So, two final thoughts.  First, West Littleton is set in this little area of unprettified, working countryside, which is about two miles square, four square miles.  It is bounded on all sides by fast, direct roads, so that, it seems, only locals use the narrower and more wandering country lanes within the square.  Thus there is little traffic on these little roads, which with me is a decided plus, as is the fact that the little lanes have plenty of places where a small car can be pulled off to the side.  So that I may visit and photograph this “little bit of England” some more.

But I shy away from photographing the picturesque and, in many of their parts, the Cotswold Hills are decidedly picturesque – what to do?  Go with the flow???  Just picture “beautiful” (and simple) England?  Probably.  And I have a feeling there might be a lot of black and white images.
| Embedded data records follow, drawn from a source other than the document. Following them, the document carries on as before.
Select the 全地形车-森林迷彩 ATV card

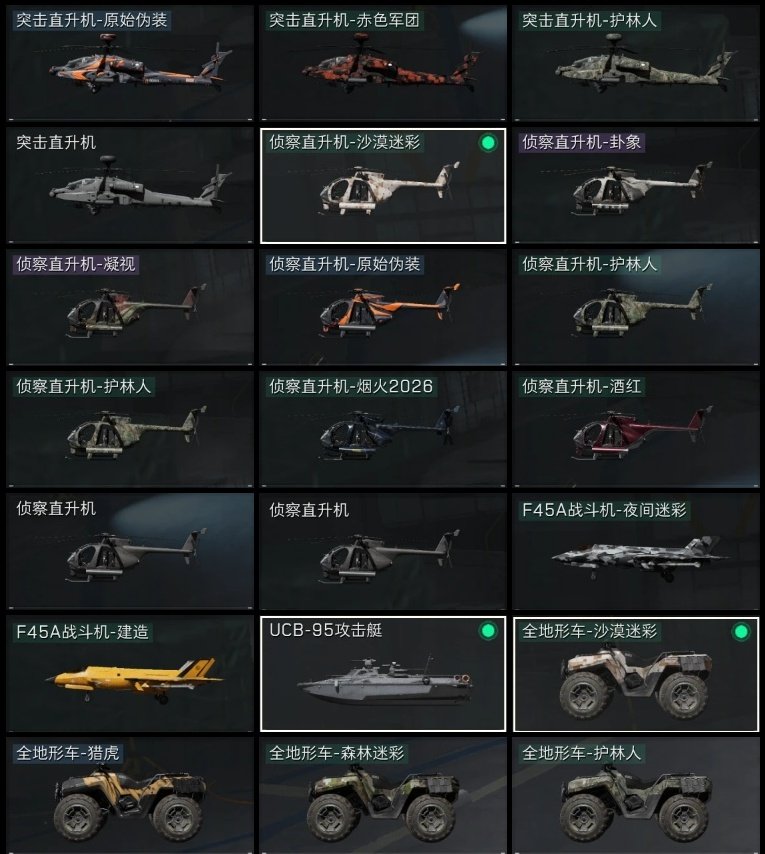point(383,796)
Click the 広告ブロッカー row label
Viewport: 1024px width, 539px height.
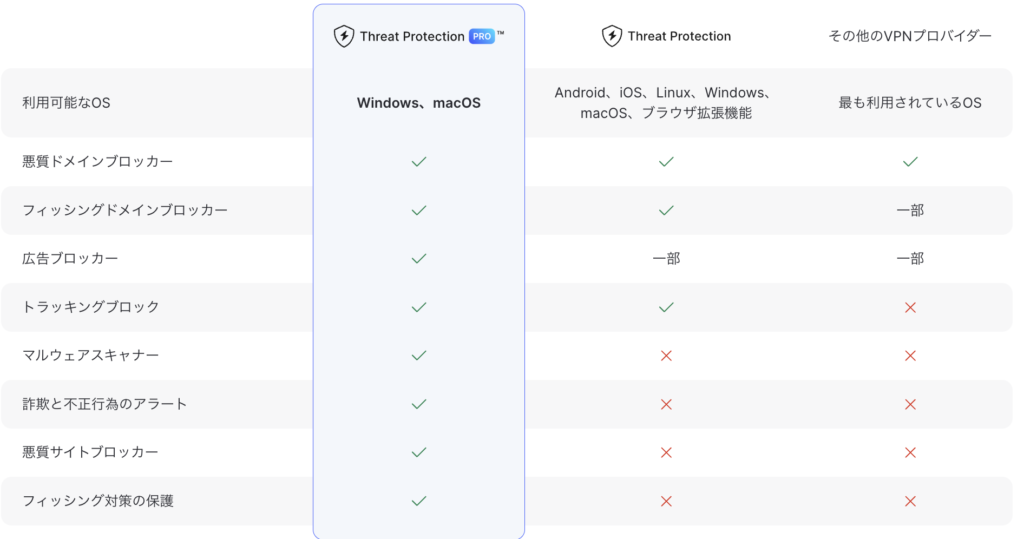[70, 259]
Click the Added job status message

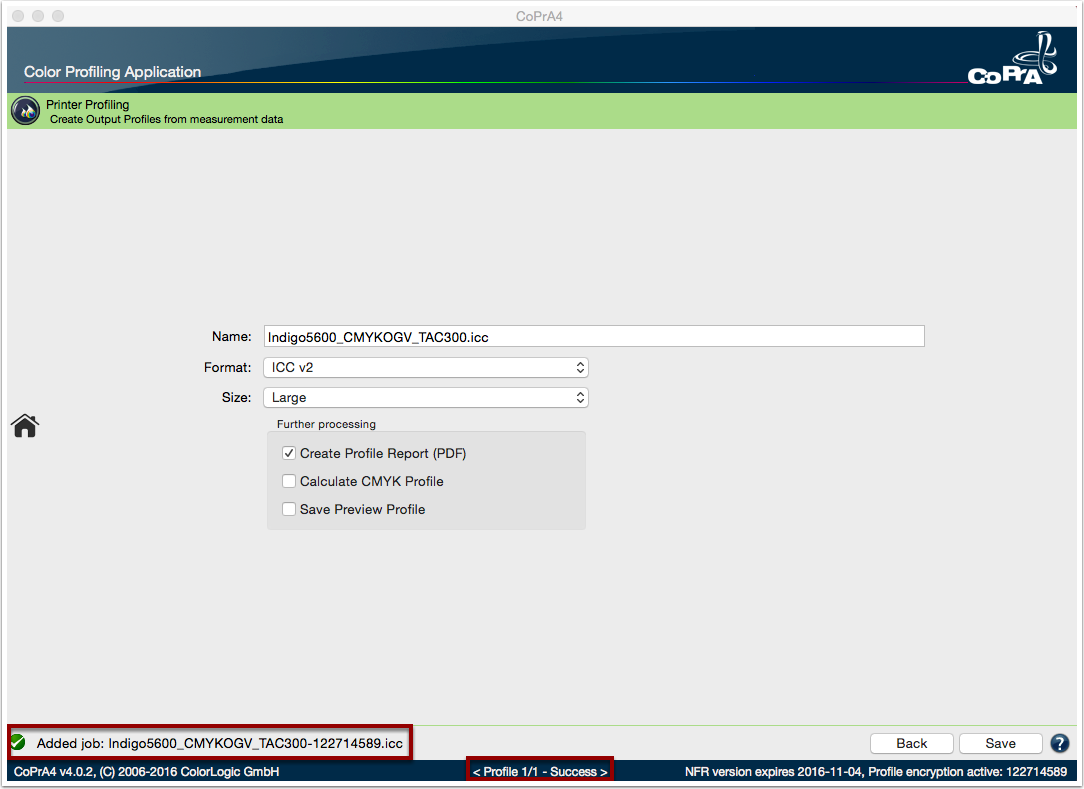220,743

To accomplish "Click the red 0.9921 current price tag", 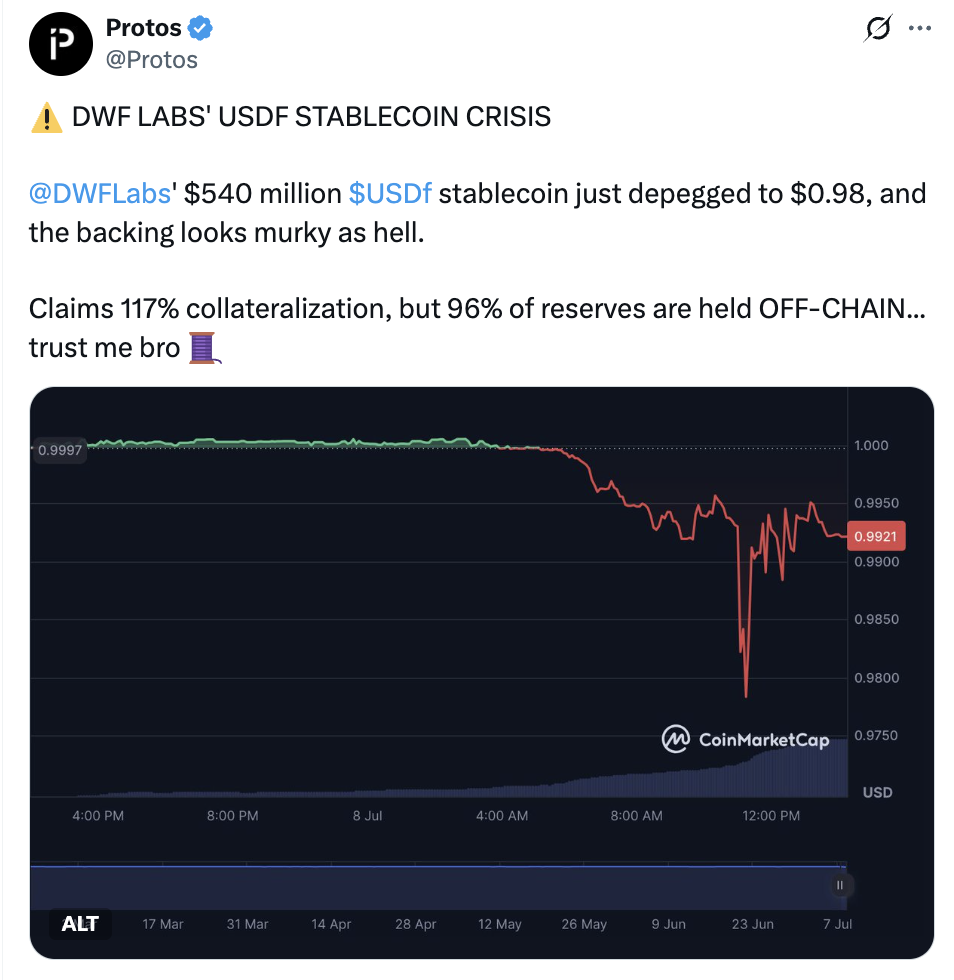I will [x=876, y=536].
Technique: this was my first trial with both the X-T1 and X-T2 cameras, each with its own lens – the telezoom on the X-T2 and the wide angle zoom on the X-T1, so that there was no need to change lenses.  Walking around with two cameras around my neck didn’t really feel right, and (as usual) the telezoom captured the vast majority of the images – its simply how I “see” things.  But the X-T1 and its zoom is light, and carrying it in my rucksack worked well – wide angle shots don’t usually move around too quickly, so there was time to get it out and into action!  And processing?  Well, as is usual now, Lightroom – and Silver Efex Pro 2 for the black and white of course.